Book Notice: Ten Myths About Calvinism

Book Notice: Ten Myths About Calvinism May 16, 2011

Kenneth J. Stewart

Ten Myths About Calvinism: Recovering the Breadth of the Reformed Tradition
Downers Grove, IL: IVP, 2011.
Available at Amazon.com

Ken Stewart is professor of theology at Covenant College. Stewart sets out to do the seeming impossible: explode common “myths” and misunderstandings about Calvinism and Reformed Theology. He deals with two sets of myths:

Four Myths Calvinists Should Not Be Circulating (But Are)

1. One Man (Calvin) and One City (Geneva) are Determinative.
2. Calvin’s View of Predestination Must Be Ours.
3. TULIP is the yardstick of the Truly Reformed.
4. Calvinists Take a Dim View of Revival and Awakening.

Six Myths Non-Calvinists Should Not Be Circulating (But Are)

5. Calvinism Is Largely Antimissionary.
6. Calvinism Promotes Antinomianism.
7. Calvinism Leads to Theocracy.
8. Calvinism Undermines the Creative Arts.
9. Calvinism Resists Gender Equality.
10. Calvinism Has Fostered Racial Inequality.

The conclusion concerns, “Recovering our Bearings: Calvinism in the Twenty-First Century”.

Overall a good read. I particularly liked the discussion of myths # 3 and 9.

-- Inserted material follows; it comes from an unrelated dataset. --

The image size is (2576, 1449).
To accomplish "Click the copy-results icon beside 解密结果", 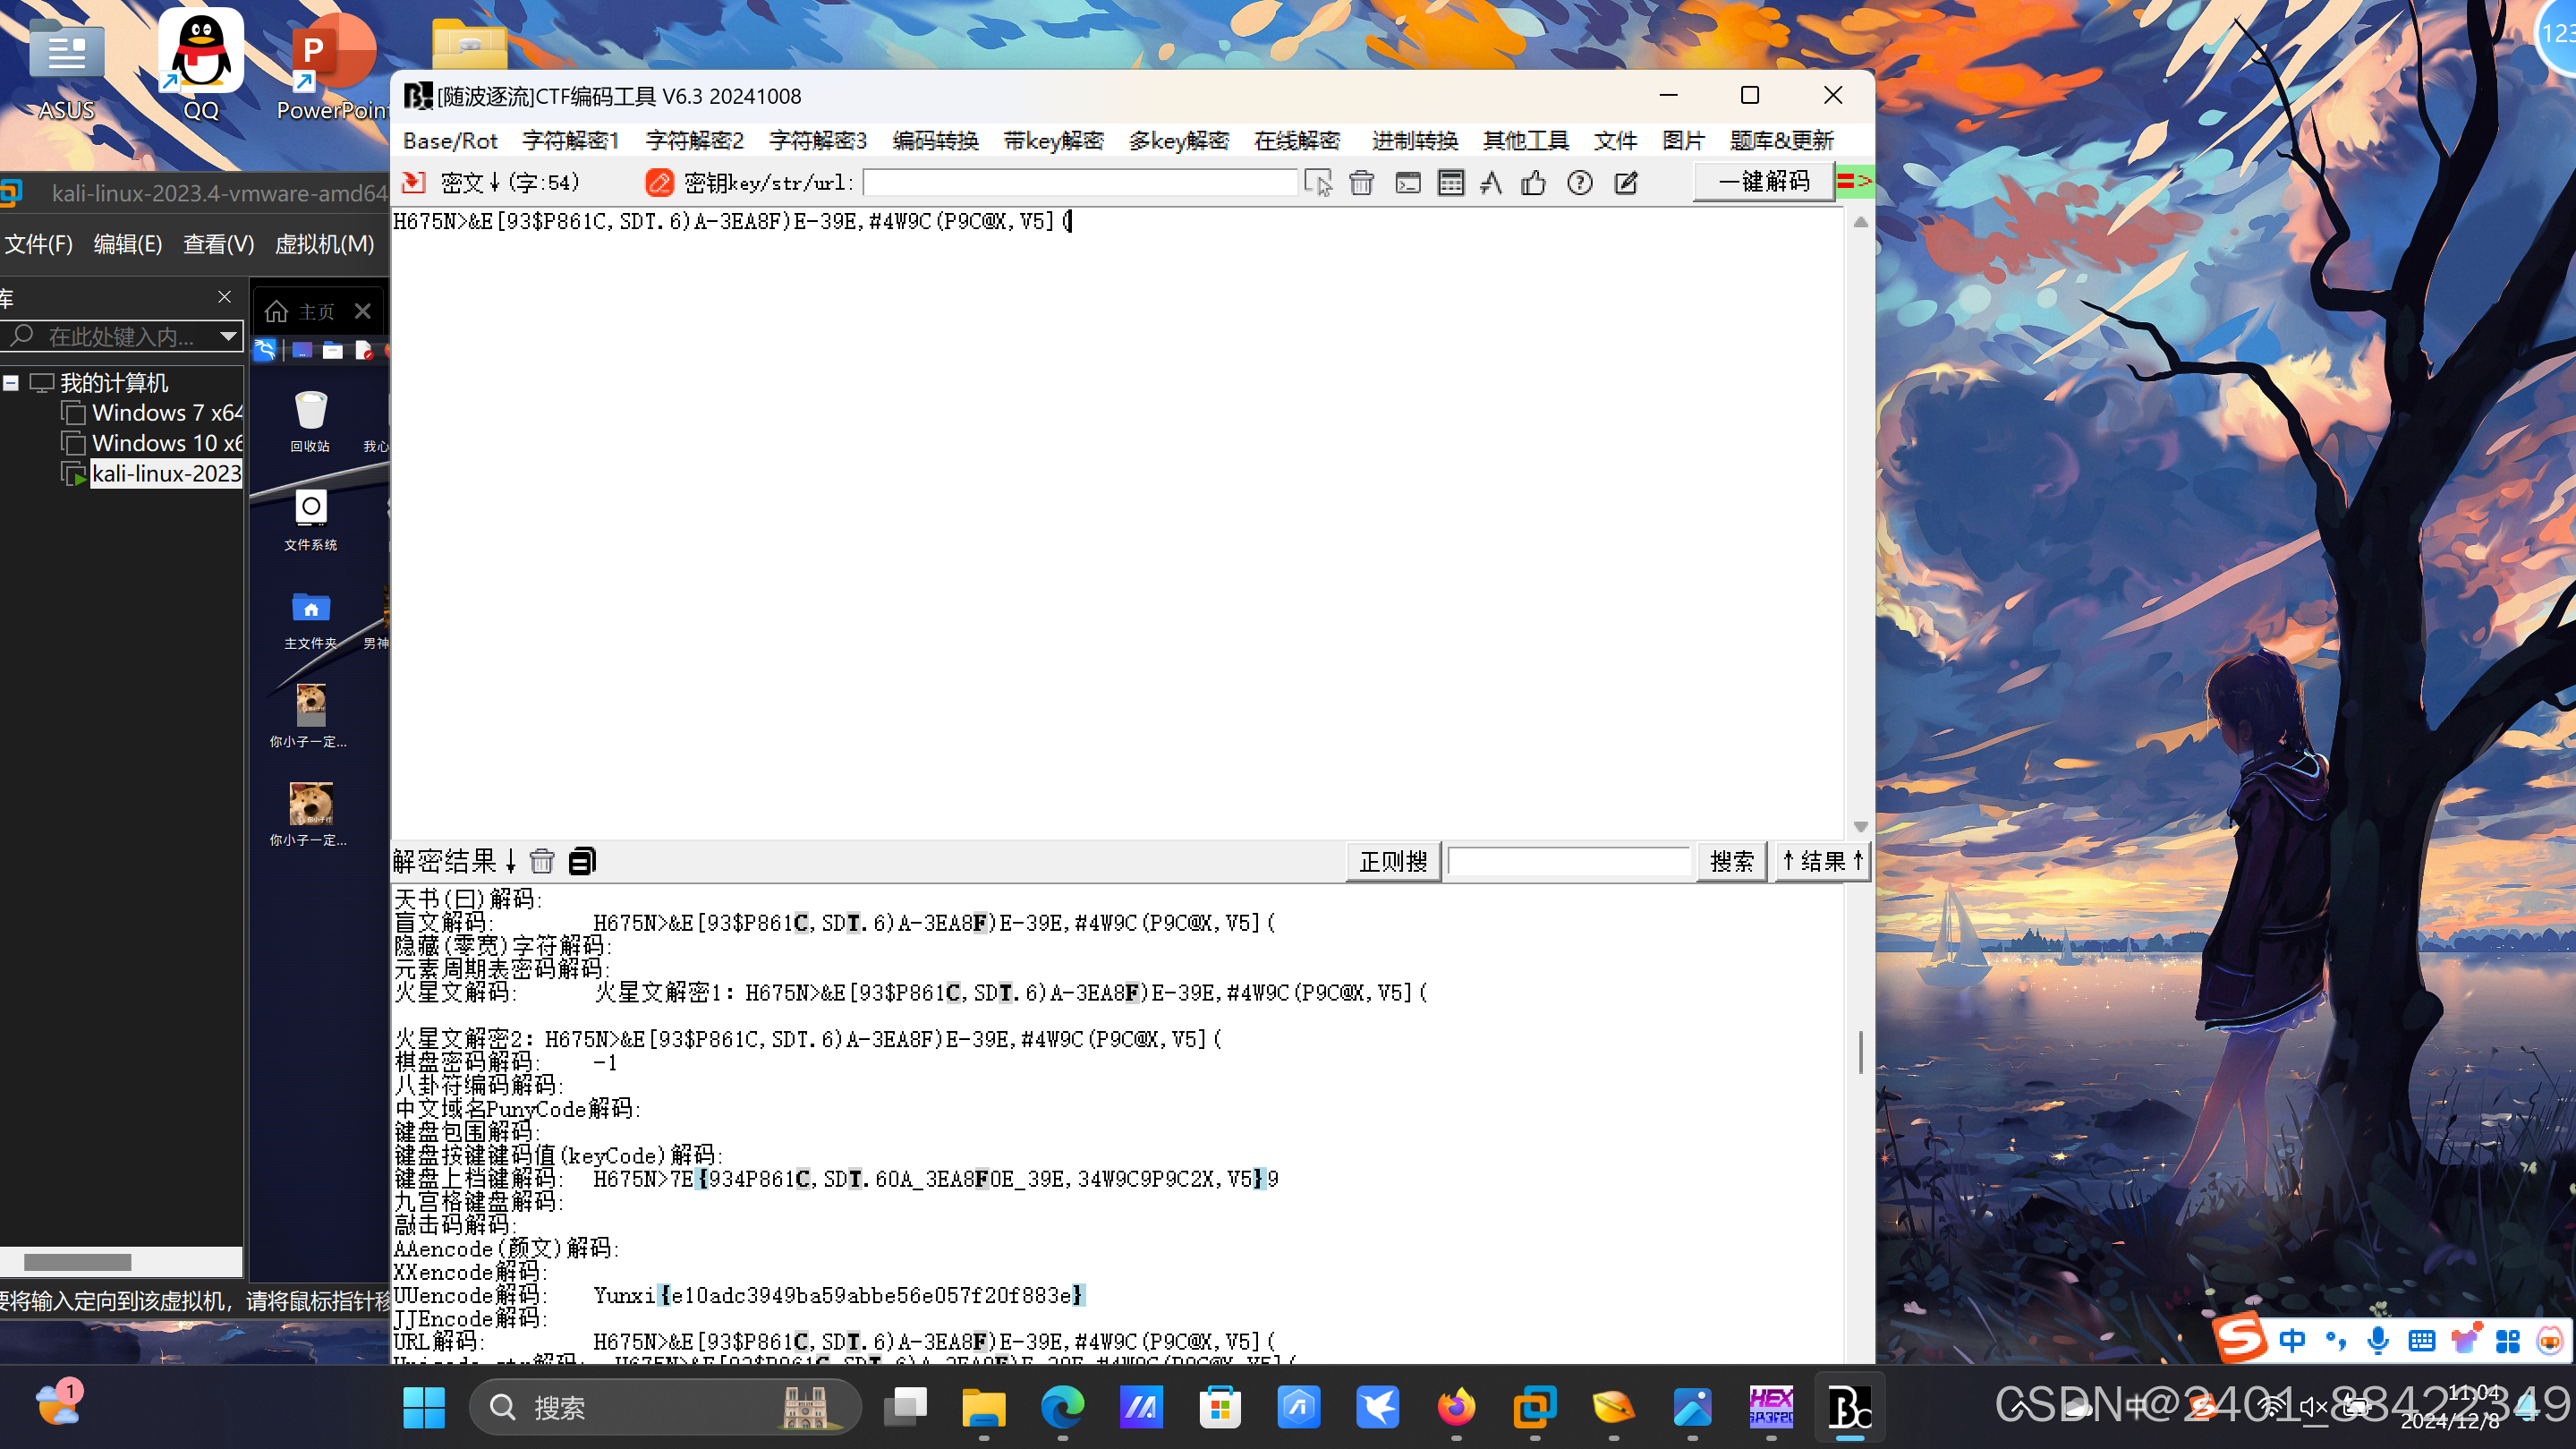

Stewart points out that the Canons of Dort (from which TULIP was developed) have no explicit confessional authority among the Reformed churches.  I esp. liked his quote that: “Where Calvinists writers today show no such generous interest in defining and articulating their Calvinism [re: limited atonement/deliberate redemption], it may be an indication that they have accepted that they are now theologizing for an identifiable Calvinist narrow way, a Calvinism on the margins, rather than for the evangelical Protestant tradition as a whole. Such a tendency, if it in fact exists [MB note, it does!!!], represents a dramatic reversal, a self-imposed ghettoization compared even to the nineteenth century. It is time to ask hard question as to who led the way this retreat. Is this ghettoization an unacknowledged remnant of the fundamentalist era of the early twentieth century” (pp. 89-90).  Compared to some Calvinists who want to define themselves against evangelicalism (justification by separation), Stewart wants Calvinism to prosper for the sake of the wider Christian world – amen!

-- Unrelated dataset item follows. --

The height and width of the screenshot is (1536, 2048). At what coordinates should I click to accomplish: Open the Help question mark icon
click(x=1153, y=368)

On the Reformed and Gender, I recently read through a book on eschatology by a Reformed pastor. I was rather taken back when this author listed his godly ancestors in the faith who went ahead of him, listing them all the way back to the 1700s, yet he did not include one woman in the list. Evidently his mother and grandmothers were not worth the ink of being mentioned (I’m hoping he might list the women in his next book, but for some reason I doubt it). In stark contrast, there are some Calvinist egalitarians like Roger Nicole and Richard Mouw. Stewart describes the work and ministry of trailblazing women during the reformation such as Katharina Schuetz Zell and Marie Dentiere. He admits that the Reformed tradition has not always encouraged women who felt led to engage in proclamation. In the end he advocates “the need for cross-gender collaboration to be maintained in the worldwide cause of the gospel” (p. 244).

For those who want to discover an irenic Calvinism or want to know that not all of us Calvinists are VR’s (visciously reformed), I recommend reading this book.